- _DIRECTIONS_:
Output the complete listing exactly.

# # # # #

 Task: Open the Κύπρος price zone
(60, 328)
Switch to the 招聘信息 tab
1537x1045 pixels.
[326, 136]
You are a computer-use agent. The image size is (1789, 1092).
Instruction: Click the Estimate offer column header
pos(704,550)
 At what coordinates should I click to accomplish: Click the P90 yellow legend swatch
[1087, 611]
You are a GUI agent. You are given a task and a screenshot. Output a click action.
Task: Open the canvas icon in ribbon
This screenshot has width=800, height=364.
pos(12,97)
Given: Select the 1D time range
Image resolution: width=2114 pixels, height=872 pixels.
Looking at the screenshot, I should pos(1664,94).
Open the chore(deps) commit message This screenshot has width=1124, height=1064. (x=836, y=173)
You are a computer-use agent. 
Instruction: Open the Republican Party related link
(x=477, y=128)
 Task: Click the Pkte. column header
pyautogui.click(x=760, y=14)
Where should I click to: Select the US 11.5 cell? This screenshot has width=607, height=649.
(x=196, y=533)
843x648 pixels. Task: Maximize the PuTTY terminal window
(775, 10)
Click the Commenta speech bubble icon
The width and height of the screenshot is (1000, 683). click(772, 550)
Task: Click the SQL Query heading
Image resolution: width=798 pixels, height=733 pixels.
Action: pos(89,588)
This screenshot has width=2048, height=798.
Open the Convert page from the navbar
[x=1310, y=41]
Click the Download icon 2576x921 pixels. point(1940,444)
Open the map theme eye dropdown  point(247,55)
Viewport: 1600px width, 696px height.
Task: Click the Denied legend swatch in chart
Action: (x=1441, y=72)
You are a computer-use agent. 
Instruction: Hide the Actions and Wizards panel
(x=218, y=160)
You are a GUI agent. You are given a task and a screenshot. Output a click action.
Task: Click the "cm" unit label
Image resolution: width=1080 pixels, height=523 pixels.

# # # # #

- _SOLUTION FOR THIS EXERCISE_:
 Task: Open the Κύπρος price zone
(60, 328)
Switch to the 招聘信息 tab
1537x1045 pixels.
[326, 136]
You are a computer-use agent. The image size is (1789, 1092).
Instruction: Click the Estimate offer column header
pos(704,550)
 At what coordinates should I click to accomplish: Click the P90 yellow legend swatch
[1087, 611]
You are a GUI agent. You are given a task and a screenshot. Output a click action.
Task: Open the canvas icon in ribbon
This screenshot has width=800, height=364.
pos(12,97)
Given: Select the 1D time range
Image resolution: width=2114 pixels, height=872 pixels.
Looking at the screenshot, I should pos(1664,94).
Open the chore(deps) commit message This screenshot has width=1124, height=1064. (x=836, y=173)
You are a computer-use agent. 
Instruction: Open the Republican Party related link
(x=477, y=128)
 Task: Click the Pkte. column header
pyautogui.click(x=760, y=14)
Where should I click to: Select the US 11.5 cell? This screenshot has width=607, height=649.
(x=196, y=533)
843x648 pixels. Task: Maximize the PuTTY terminal window
(775, 10)
Click the Commenta speech bubble icon
The width and height of the screenshot is (1000, 683). click(772, 550)
Task: Click the SQL Query heading
Image resolution: width=798 pixels, height=733 pixels.
Action: pos(89,588)
This screenshot has width=2048, height=798.
Open the Convert page from the navbar
[x=1310, y=41]
Click the Download icon 2576x921 pixels. point(1940,444)
Open the map theme eye dropdown  point(247,55)
Viewport: 1600px width, 696px height.
Task: Click the Denied legend swatch in chart
Action: (x=1441, y=72)
You are a computer-use agent. 
Instruction: Hide the Actions and Wizards panel
(x=218, y=160)
You are a GUI agent. You are given a task and a screenshot. Output a click action.
Task: Click the "cm" unit label
Image resolution: width=1080 pixels, height=523 pixels.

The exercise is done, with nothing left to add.